San Francisco “Hoarders” home sells for $500K over asking with 12 gives
(Photos by Craig Ackerman)
A San Francisco duplex featured on an episode of the A&E series “Hoarders” recently received 12 offers and sold for $500,000 over the asking price, according to listing agent Craig Ackerman at Proof Real Estate.
The episode aired in early 2020 and was memorable because hoarder Ray Silmon endured the difficult cleanout of the top floor of his NOPA Victorian at the same time that he also had to contend with the death of his brother, who died during the filming and had also lived in the home but did not contribute to the floor-to-ceiling clutter. The brothers had inherited the property from their parents and had lived there for more than 50 years, Ackerman said.

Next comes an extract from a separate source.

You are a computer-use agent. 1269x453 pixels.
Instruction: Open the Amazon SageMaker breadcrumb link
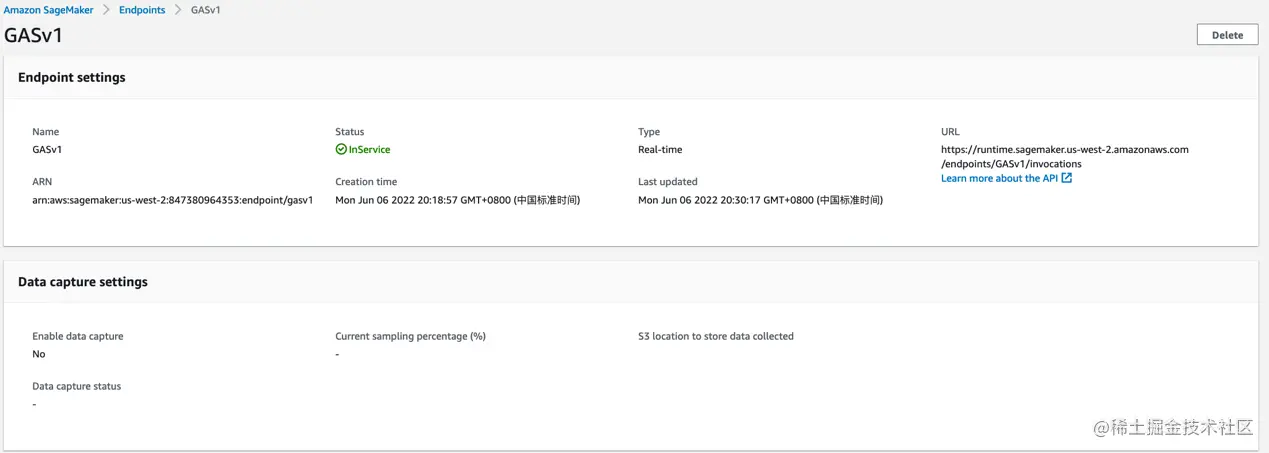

In the years since the episode was filmed, Silmon had completely refilled the cleaned out spaces, Ackerman said. He died last year and the probate court and city attorney “demanded immediate action” on the dilapidated home, he said in an emailed statement.
Ackerman’s crew removed eight 20-foot containers filled with trash. The haul included “decomposing animals,” and the crew had to contend with a collapsing rear porch, a roof with a four-foot-by-four-foot hole, “unworkable plumbing” and an “overwhelming odor.”
“We had to have cleaners mop the floor with full strength ammonia to remove or subside the odors,” said Ackerman, who specializes in trust and probate sales and ranked this among his most difficult properties to prepare for market.
After the cleanout, Ackerman held four back-to-back open houses just before the Christmas holiday. He received 12 offers and the winning bid on 756-758 Lyon Street was all cash at $1.2 million, or 70 percent over the $700,000 ask. At 2,800 square feet, that works out to $429 per square foot.
Each unit has two bedrooms, a bathroom, a family room, dining room and office. The ground floor is a common area, according to listing notes.
Kenix Zhong, a Fremont-based RE/MAX agent, represented the buyers, Lyon Partners LLC, and could not comment on their plans for the property.
The high level of interest in what will be, at a minimum, a down-to-the-studs renovation, is an indication that, even with the market down, the most expensive construction costs in the world, and development at a standstill, builder buyers still think investing in San Francisco is worth it — at the right price.
“The appetite for development is still high,” Ackerman said.